Currently, the big gas turbine makers — Mitsubishi, Siemens AG and GE — are doing testing to be able to blend higher levels of hydrogen. But Robert Steele, a technical executive at the Electric Power Research Institute who has spent his career in the gas turbine industry, said none of the manufacturers yet have designs that can burn 100% hydrogen.
“We’re probably needing five to 10 years to be ready for that,” Steele said. “The gas turbine makers are very keen to get themselves ready for a hydrogen economy. That’s really the foot race these guys are in.”
The Long Ridge project figures to play a part in GE’s efforts to produce a turbine that’s capable of burning 100% hydrogen. Plant developers have also hired engineering firm Black & Veatch to help with plans for integrating hydrogen into the fuel stream.
Of course, without a cost-effective source of hydrogen, it’s a moot point.

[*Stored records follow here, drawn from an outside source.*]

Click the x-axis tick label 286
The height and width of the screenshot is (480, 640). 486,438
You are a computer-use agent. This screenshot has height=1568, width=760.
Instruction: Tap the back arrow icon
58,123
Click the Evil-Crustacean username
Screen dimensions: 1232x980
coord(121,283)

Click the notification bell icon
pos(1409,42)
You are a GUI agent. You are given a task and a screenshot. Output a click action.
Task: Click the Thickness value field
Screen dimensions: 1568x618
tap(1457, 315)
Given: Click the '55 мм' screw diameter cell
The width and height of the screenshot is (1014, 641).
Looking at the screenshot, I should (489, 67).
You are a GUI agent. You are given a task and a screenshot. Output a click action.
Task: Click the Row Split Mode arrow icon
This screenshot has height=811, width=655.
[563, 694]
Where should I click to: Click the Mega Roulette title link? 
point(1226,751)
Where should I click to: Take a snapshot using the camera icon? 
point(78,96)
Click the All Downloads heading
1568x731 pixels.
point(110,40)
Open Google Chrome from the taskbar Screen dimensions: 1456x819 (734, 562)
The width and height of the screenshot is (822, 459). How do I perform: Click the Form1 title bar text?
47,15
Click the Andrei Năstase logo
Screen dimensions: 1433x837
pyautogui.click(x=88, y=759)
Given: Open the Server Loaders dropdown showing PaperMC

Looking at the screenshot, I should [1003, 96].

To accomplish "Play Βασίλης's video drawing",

There, too, Long Ridge intends to have to take an active role in technology development.
The company aims to make Long Ridge a sort of “hydrogen incubator” by hosting green hydrogen production pilots, Wholey said.
Long Ridge is working on that with New Fortress Energy, a New York-based affiliate of one of its owners.
Wes Edens, the billionaire CEO of New Fortress Energy, which for now makes money supplying liquefied natural gas to Caribbean power plants, earlier this year laid out its own ambitious vision for transforming the company into a hydrogen supplier within the next decade.
The company has established a new division, Zero, which weeks ago announced an investment in an Israeli green hydrogen company, H2Pro. And it plans to do a U.S. pilot in 2023, most likely at the Long Ridge site.
Wholey said Long Ridge is clearheaded about its hydrogen ambitions and will continue to have the options to produce cheap power for the PJM Interconnection grid using the abundant supply of shale gas.
But, he said, the reality of technology, economic, policy and regulatory hurdles in the company’s path don’t diminish the urgency in pursuing a hydrogen future.
“We want to be first in the U.S. to begin burning hydrogen in purpose-built gas turbines,” Wholey said. “We want to accelerate the transition to hydrogen as quickly as possible.”